Comparable with Versailles Palace tour?
The tour here did resemble a bit like Versailles tour I made in 2012. They did permit photography in Versailles Palace. And I still look at the pictures and reminiscence my visit there. Though there are a lot of differences between both the palaces, there are similarities too. Lavishness in both constituted of gold, silver, crystals, marbles and furnishings! Both palaces have paintings in the ceilings. The pictures here are taken at the entrance near the staircase. Have any of you been to both? How would you compare them?
Interesting Facts of Madrid’s Royal Palace
- The Royal Palace of Madrid is the official residence of the reigning Royal Family, though they don’t actually live in it, they use it for official events. The Royal Family actually lives in the Palacio de la Zarzuela.
- This Royal Palace of Madrid was under construction from 1738-1755 and done in Berniniesque style.

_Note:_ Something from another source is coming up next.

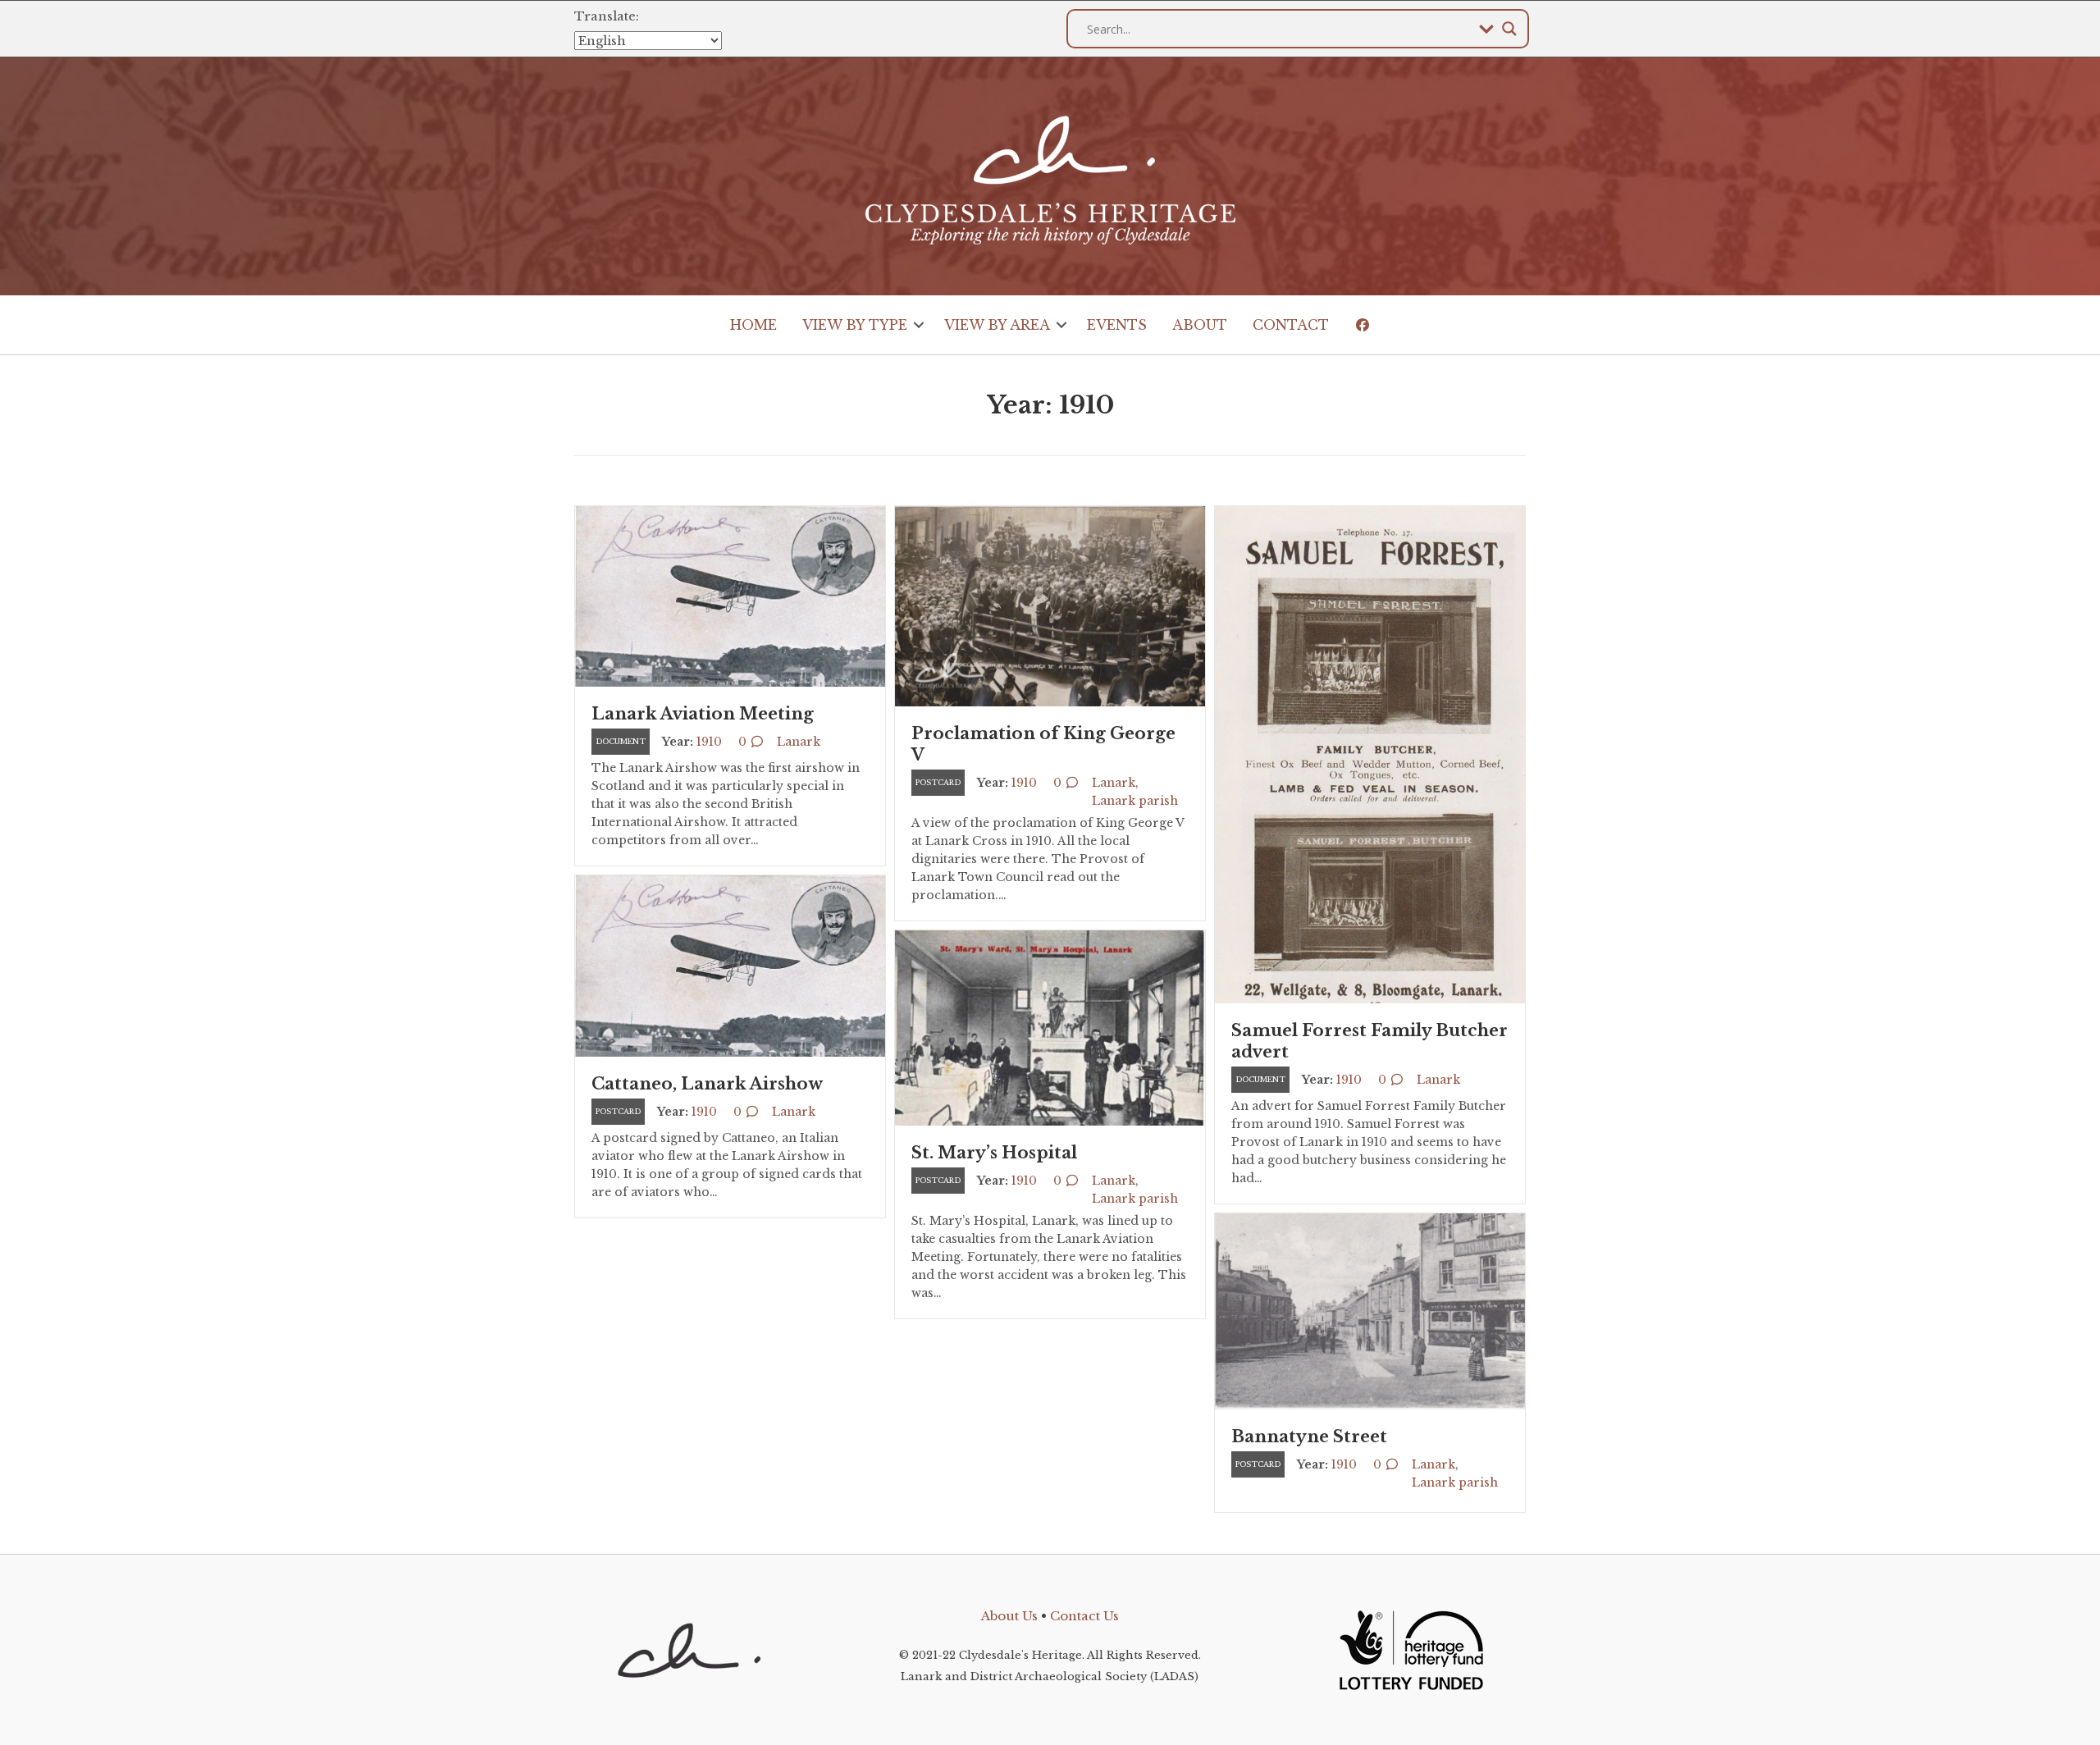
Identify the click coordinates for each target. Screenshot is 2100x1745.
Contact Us (1084, 1616)
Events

This style was developed from Baroque style by the sculptors of the time.
- Madrid’s Palace is Europe’s largest palace based on floor area. Dimensions mentioned are 1.5 million square feet of floor space. Number of rooms – 3, 418.
- The palace has 870 windows, 240 balconies and 44 staircases.
- Grand Staircase is composed of a single piece of San Agustin marble. Two lions grace the landing, one by Felipe de Castro and another by Robert Michel.
- Interior of the Royal Palace of Madrid houses priceless art, paintings, frescoes, watches, porcelain and more.
Tickets and Entry to Royal Palace of Madrid
October – March: Monday – Sunday: 10:00 – 18:00
April – September: Monday – Sunday: 10:00 – 20:00
Entry fee: €11.00 without guide; €15.00 with guide. Children under 5 go free.
Cheap rate: €6.00 for pre-arranged school groups, old age pensioners, students and the handicapped.